EXERCISE DETAILS> What you should write out is every line from the one containing "Scholarship Search (136, 2369)" to the end of the data, exactly and with nothing else.

INFORMATION PROVIDED>
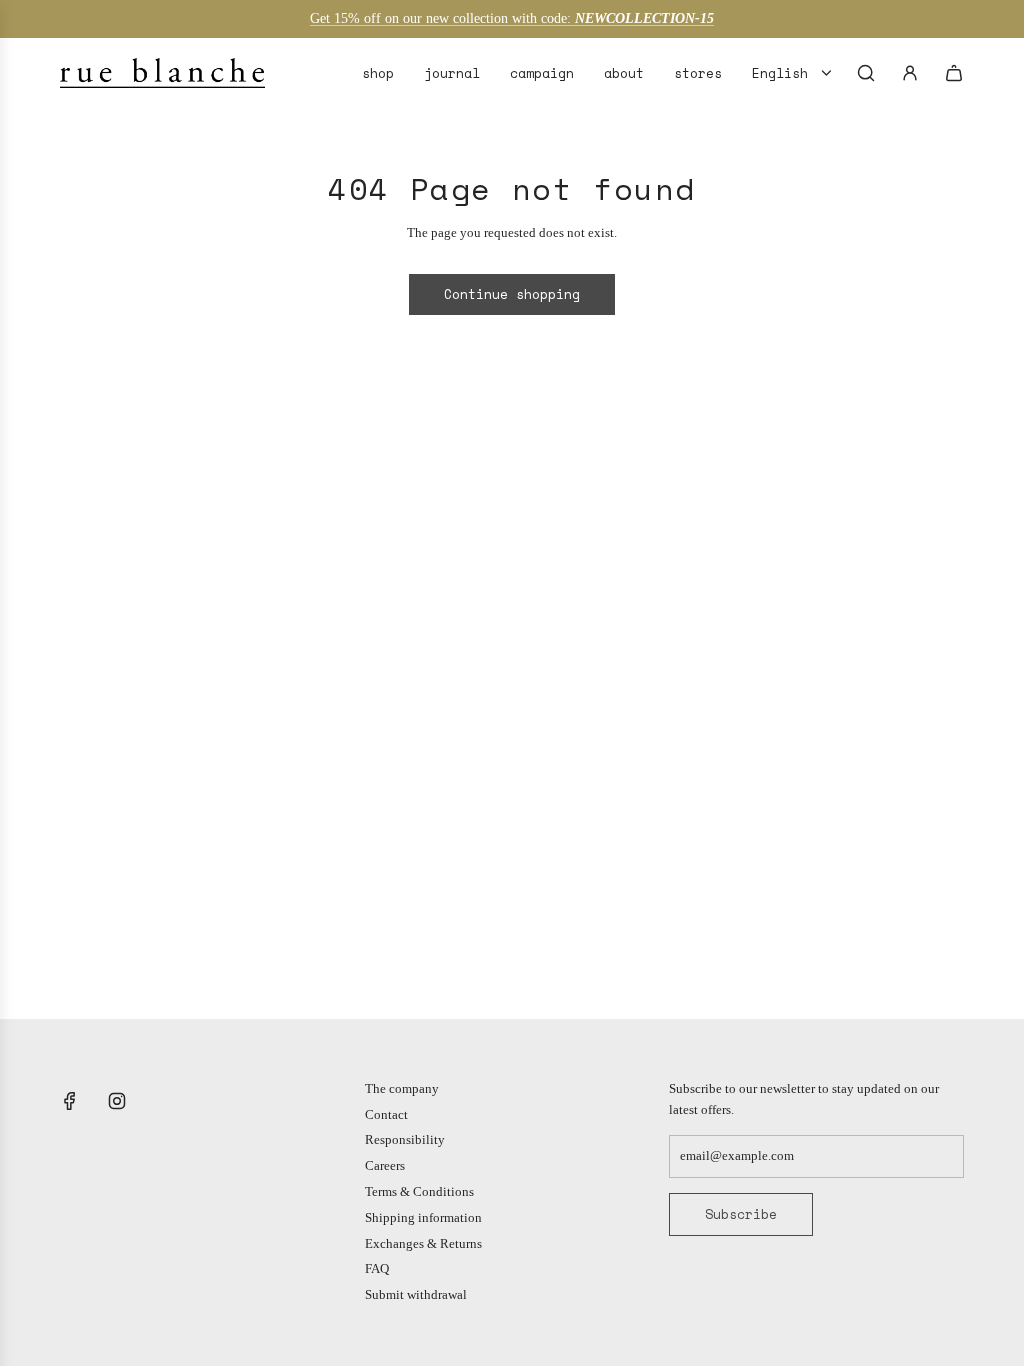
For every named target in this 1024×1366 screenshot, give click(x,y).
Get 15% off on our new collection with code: (512, 18)
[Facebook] (70, 1101)
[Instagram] (117, 1101)
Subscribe (741, 1214)
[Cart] (954, 73)
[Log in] (910, 73)
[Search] (866, 73)
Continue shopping (512, 294)
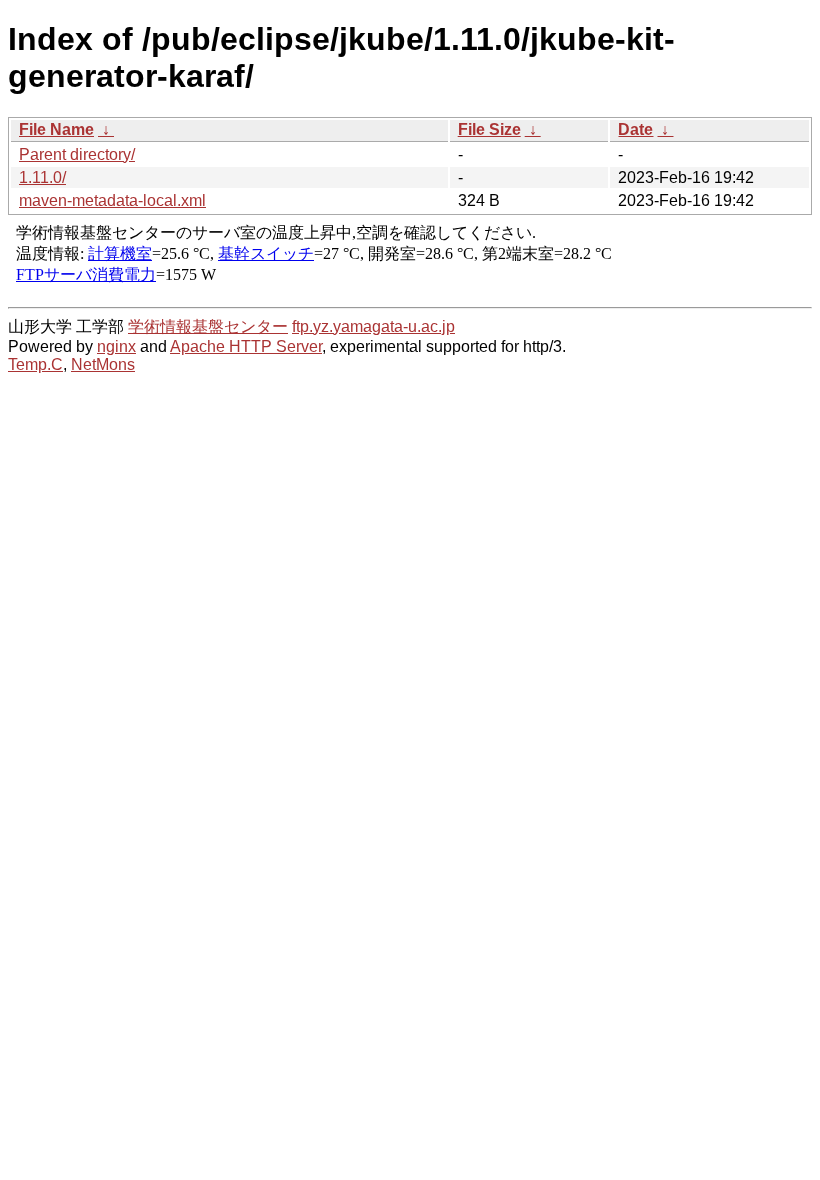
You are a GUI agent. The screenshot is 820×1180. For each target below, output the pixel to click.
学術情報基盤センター (208, 326)
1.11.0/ (42, 177)
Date (635, 129)
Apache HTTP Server (246, 346)
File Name (56, 129)
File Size (489, 129)
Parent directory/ (77, 154)
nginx (116, 346)
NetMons (103, 364)
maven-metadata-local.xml (112, 200)
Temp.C (35, 364)
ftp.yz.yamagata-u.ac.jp (373, 326)
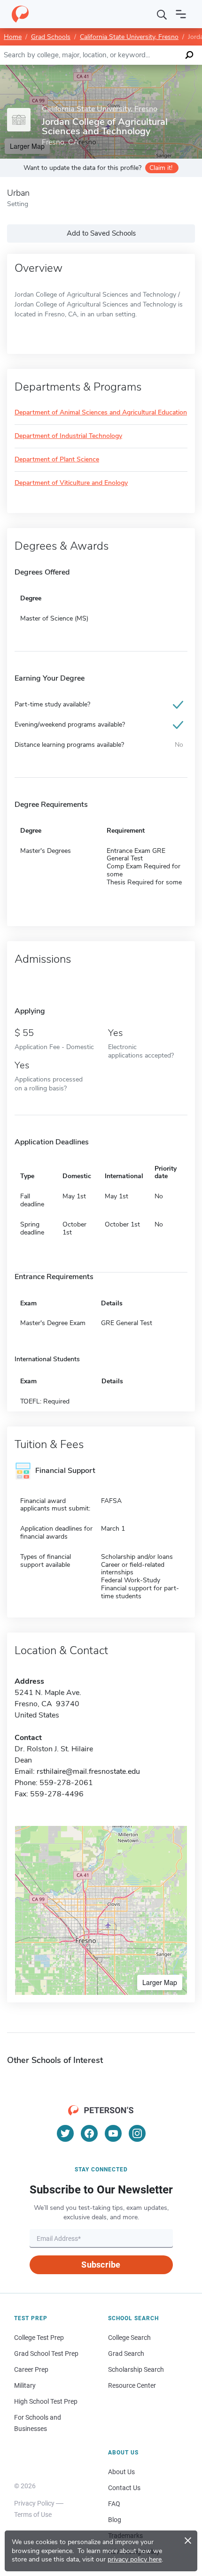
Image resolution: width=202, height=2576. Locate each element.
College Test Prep (39, 2337)
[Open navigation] (180, 14)
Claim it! (160, 167)
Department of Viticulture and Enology (71, 483)
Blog (114, 2519)
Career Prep (31, 2369)
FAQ (114, 2503)
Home (13, 36)
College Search (129, 2337)
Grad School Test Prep (46, 2353)
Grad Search (126, 2353)
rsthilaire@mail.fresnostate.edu (88, 1771)
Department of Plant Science (57, 460)
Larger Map (159, 1982)
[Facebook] (89, 2133)
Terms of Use (33, 2514)
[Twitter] (65, 2133)
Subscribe (100, 2264)
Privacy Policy (34, 2503)
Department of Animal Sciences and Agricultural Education (101, 413)
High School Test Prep (46, 2401)
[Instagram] (137, 2133)
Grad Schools (50, 36)
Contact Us (124, 2488)
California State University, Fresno (129, 36)
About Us (121, 2472)
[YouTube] (113, 2133)
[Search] (162, 14)
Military (25, 2385)
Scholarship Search (136, 2369)
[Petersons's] (20, 14)
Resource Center (132, 2385)
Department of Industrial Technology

EXERCISE SOLUTION>
Scholarship Search (136, 2369)
[Petersons's] (20, 14)
Resource Center (132, 2385)
Department of Industrial Technology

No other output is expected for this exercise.